First impression on unpacking the Q702 test unit was the solid feel and clean, minimalist styling.
Sony Cyber-shot DSC-W300
A compact camera with a big sensor.
- Small and well built, easy to use, manual aperture and shutter control, good low-light performance
- Slow and imprecise zoom control, sometimes hard to focus, battery life is a little short, manual aperture only has three stops to select from
The DSC-W300's pictures are clear, vibrant and free of noise and distortion. It performs well in almost any situation and is well-built to handle the rigours of travel.
Price$ 549.00 (AUD)
The Sony Cyber-shot DSC-W300 is a small camera with a huge sensor. It can capture 13.6-megapixel (Mp) images, yet the camera itself is small enough to be carried in your pocket.
Its lens has a focal length of 35mm to 105mm (35mm equivalent) with an aperture of f/2.8 at its widest point, and f/5.5 at the maximum zoom point. With its 3x optical zoom, the DSC-W300 won't get you up close and personal with your subjects, so if you plan on taking detailed shots from afar you'll want a camera with a bigger zoom. The shallow zoom works in the camera's favour in terms of image quality, as images did not suffer from noticeable distortion on either the horizontal or vertical planes.
The zoom function isn't very smooth to use. You also need to be mindful of the digital zoom, which the camera will switch to seamlessly if you press the zoom button after you reach the 3x mark.
Because the camera has a 13.6Mp sensor and takes photos at a resolution of 3264x2448, there isn't too much need to zoom in on your subjects in most situations, as you can easily crop images. As long as you don't crop out a massive portion of a photo, you'll still be left an image that is suitable for a 4x6in print.
For everyday shots around the home, at parties and even at sporting events, the DSC-W300 does a great job. Its images are relatively sharp and unaffected by noise, and its colours are vibrant without being over-saturated. It's also capable of taking clear and well-lit night shots, and its built-in image stabilisation does a good job of keeping hand-held shots well defined even at shutter speeds around 1/15th of a second.
However, it does sometimes struggle to find the focus point in landscape shots, which can be hard to see on the 2.7in LCD screen (especially when it's a bright day). It focuses quickly for the most part, even in indoor situations, and its focus assistants, such as face detection and the smile shutter, are effective.
The shutter and power buttons are the only buttons on the top of the unit, while the rear has the zoom, mode and menu navigation controls. There is a manual mode, as well as auto and various scene modes to choose from. The manual mode is most useful when taking shots in a dark environment if you don't want to overdose on ISO speed. The camera did a good job of exposing photos in its auto and program modes, and we didn't really get too many over-exposed shots during our tests.

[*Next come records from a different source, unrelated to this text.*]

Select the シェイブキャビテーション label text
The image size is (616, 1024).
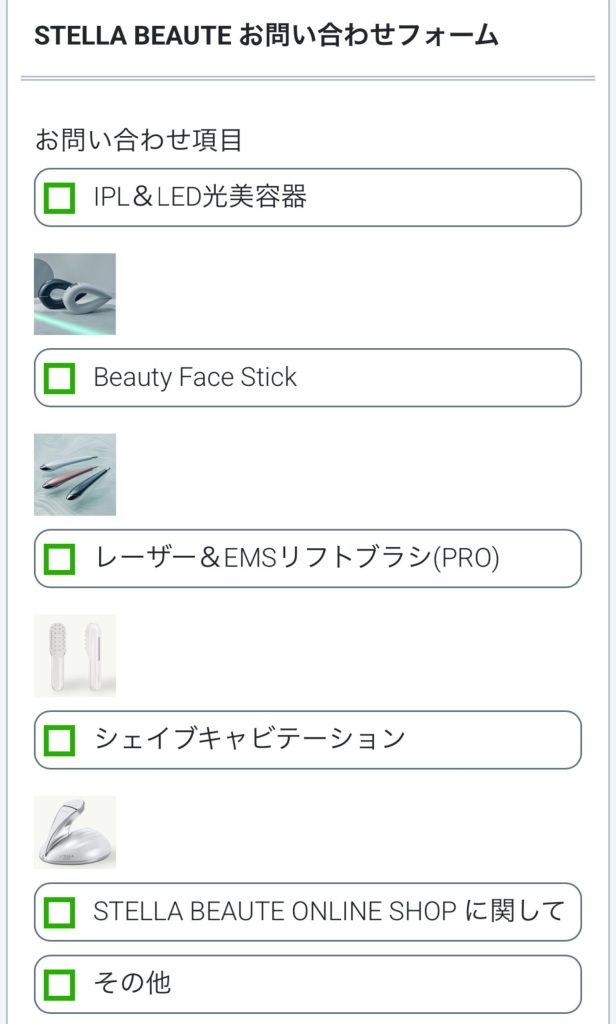[249, 740]
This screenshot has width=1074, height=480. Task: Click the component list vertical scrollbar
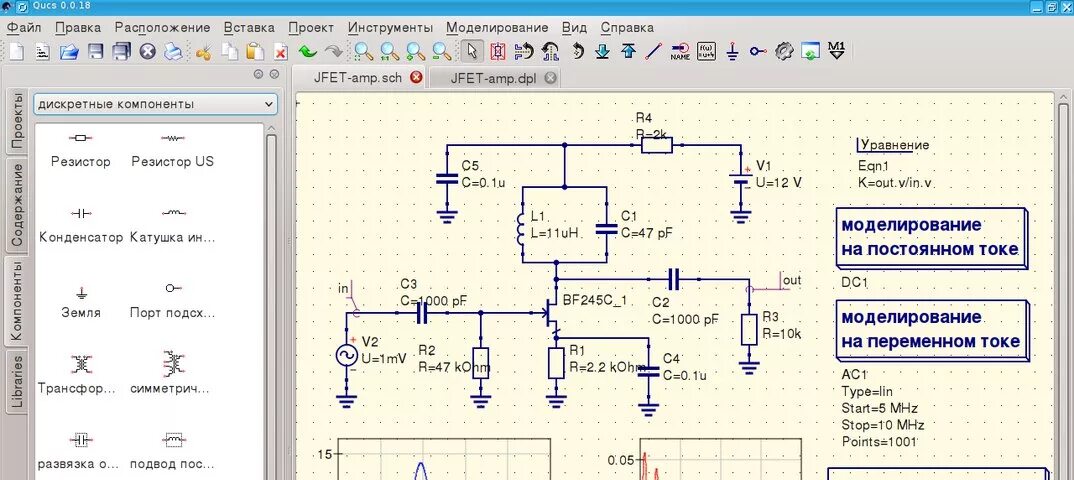pyautogui.click(x=271, y=300)
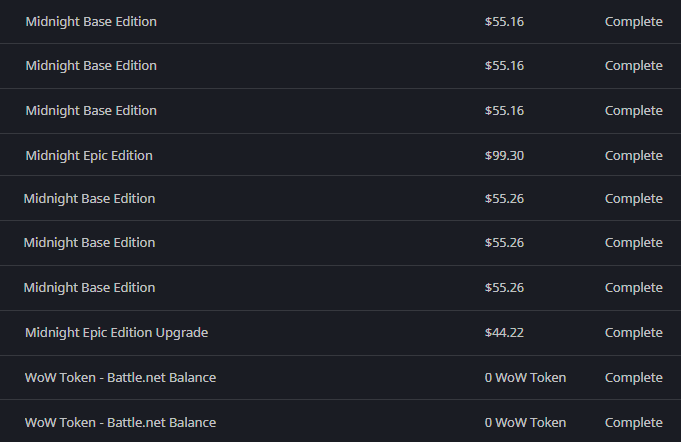Click the 0 WoW Token amount in the last row
681x442 pixels.
point(525,423)
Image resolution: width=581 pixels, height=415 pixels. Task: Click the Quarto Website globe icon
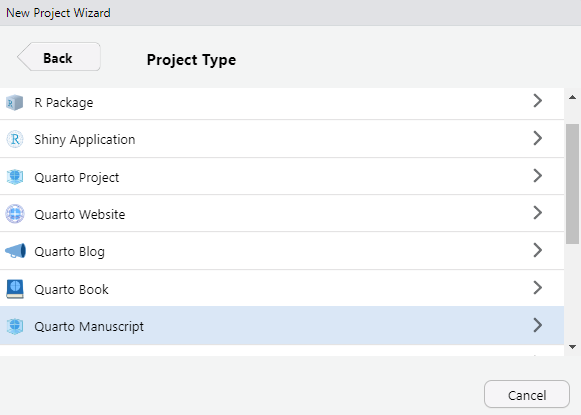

There are three metering modes you can choose from when the camera is in manual or program modes (spot, centre-weighted and entire frame), as well as different focusing modes (entire frame, centre, central point). You can even set the focus according to distance (0.5m, 1m, 3m, 7m and infinity), which can be a little hard to work with.
The camera is swift when starting up and taking photos; it doesn't take long to save photos to its Memory Stick Pro DUO and let you get on with shooting the next shot. The speed of its menu system is adequate, but the camera does take a long time to delete photos, which is perhaps understandable considering their large resolution.
Apart from taking crisp and vibrant still shots, the DSC-W300 also does a good job of capturing video. It captures it at 640x480 in fine mode, and we observed smooth frame rates, clear audio and accurate exposure when filming in stadium conditions at a sporting event. It also did well around the office and outdoors. It's great for capturing little clips for use on YouTube.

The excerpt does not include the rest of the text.